They are related to many different fruits.


Almonds fall into the genus Prunus. This means they are closely related to plums, cherries, apricots, peaches, and nectarines. If you can’t see the relationship, just crack open a peach pit and look at its guts. There is a little almond-shaped seed inside. You can also see the relationship by looking at the trees, which very much resemble cherry or plum trees.


They come from Persia.


That’s right, almonds are native to Iran and surrounding territories, and some sources also say that they grow wild in China. Though they are a lot fewer and farther between today, you can still find wild almond trees growing in the country.
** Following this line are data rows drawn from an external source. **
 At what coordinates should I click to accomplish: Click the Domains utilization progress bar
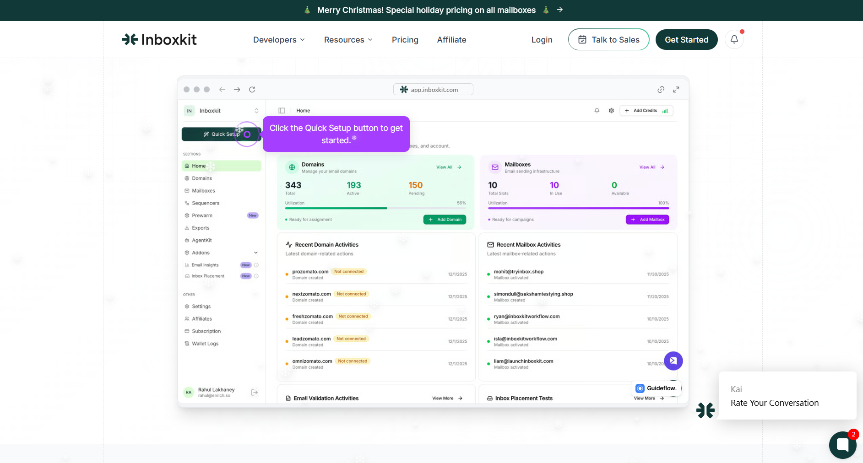point(375,208)
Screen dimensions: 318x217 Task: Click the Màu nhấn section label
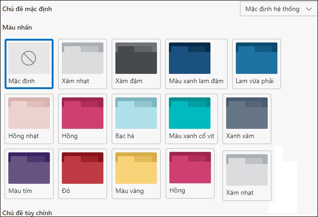[x=17, y=28]
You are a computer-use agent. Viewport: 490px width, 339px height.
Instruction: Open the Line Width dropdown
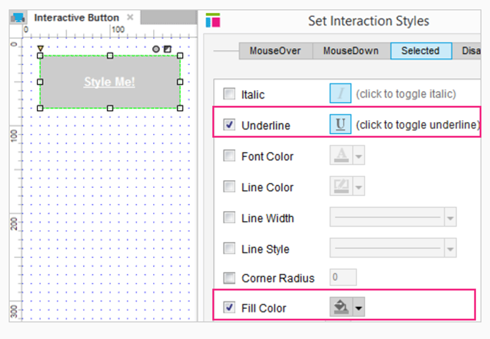click(x=450, y=217)
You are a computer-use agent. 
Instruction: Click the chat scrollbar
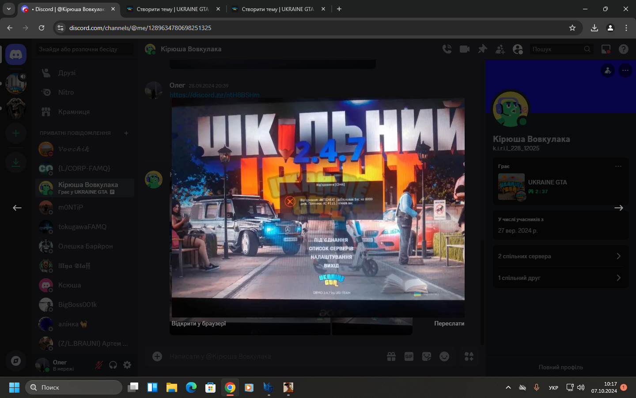pyautogui.click(x=482, y=292)
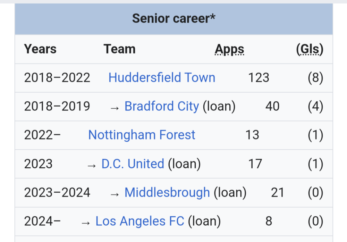347x242 pixels.
Task: Visit the Los Angeles FC link
Action: (139, 221)
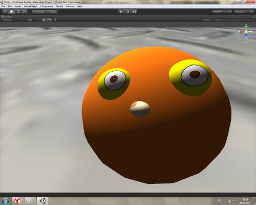The image size is (256, 205).
Task: Toggle scene lighting in Scene toolbar
Action: pos(44,20)
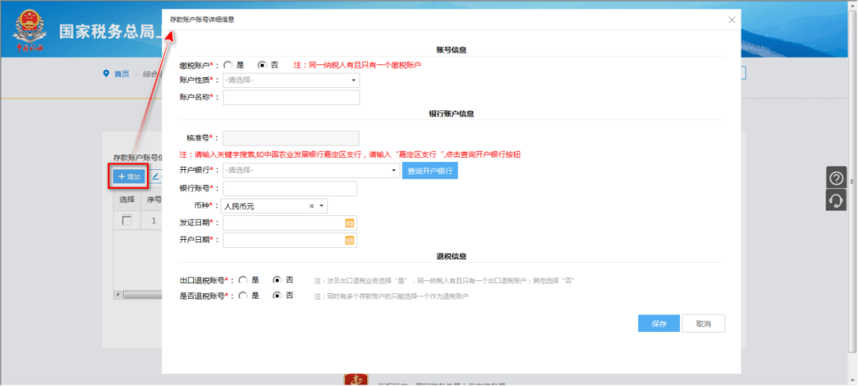Clear the 人民币元 currency selection with the x
The height and width of the screenshot is (386, 858).
[311, 207]
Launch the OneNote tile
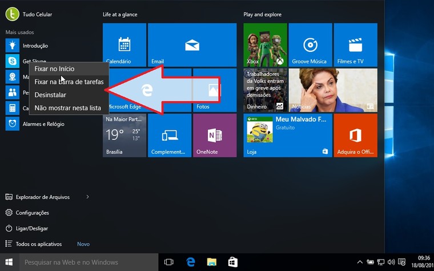Image resolution: width=434 pixels, height=271 pixels. [x=214, y=136]
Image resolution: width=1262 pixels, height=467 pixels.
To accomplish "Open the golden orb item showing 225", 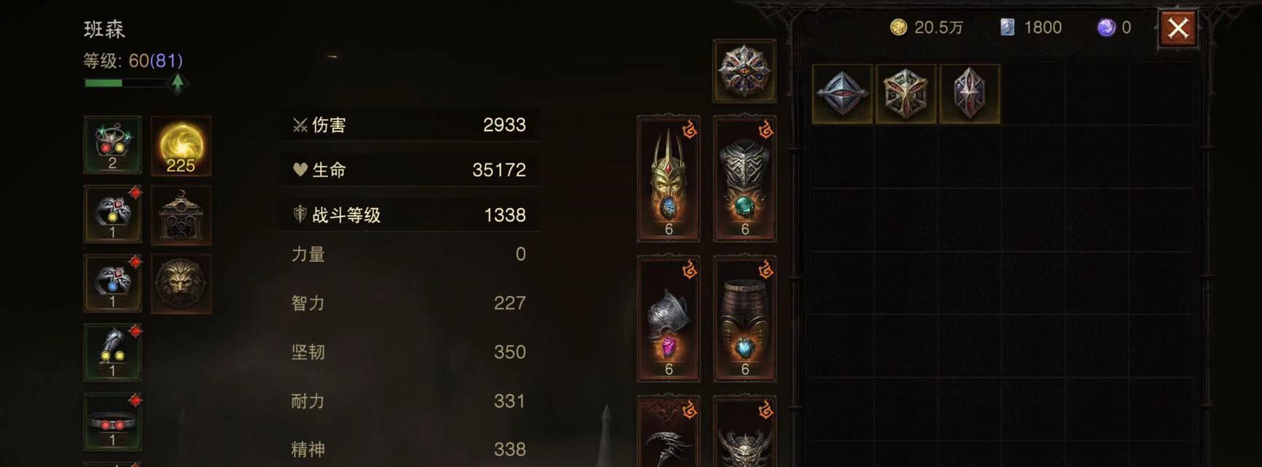I will (181, 145).
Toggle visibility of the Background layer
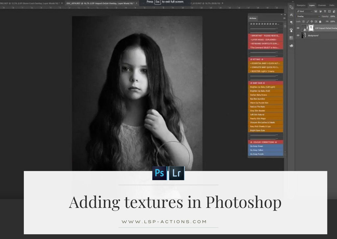Image resolution: width=337 pixels, height=239 pixels. pyautogui.click(x=298, y=36)
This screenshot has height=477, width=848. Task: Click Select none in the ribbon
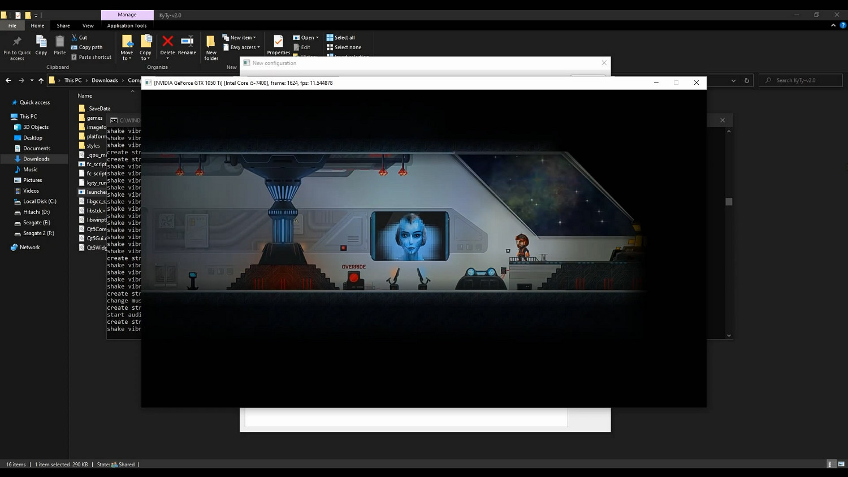pos(344,47)
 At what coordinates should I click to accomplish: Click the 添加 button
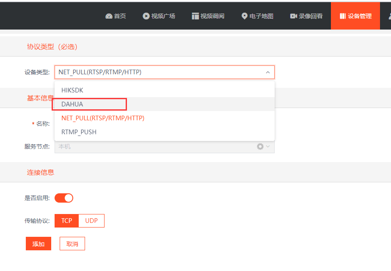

Even more interestingly, almonds may have been one of the world’s first domesticated trees, and Iran is where it started.


They are still grown in Iran today.


The United States is, of course, the leader in the almond industry, growing around 2,370,021 tons of the nuts a year. Iran, however, is a leader in the farming of almonds. According to Science Agriculture, the other top five are Spain (416,950 tons), Australia (221,886 tons), Iran (164,348), and Turkey (159,187). Other leading growers are found in the Middle East and around the Mediterranean.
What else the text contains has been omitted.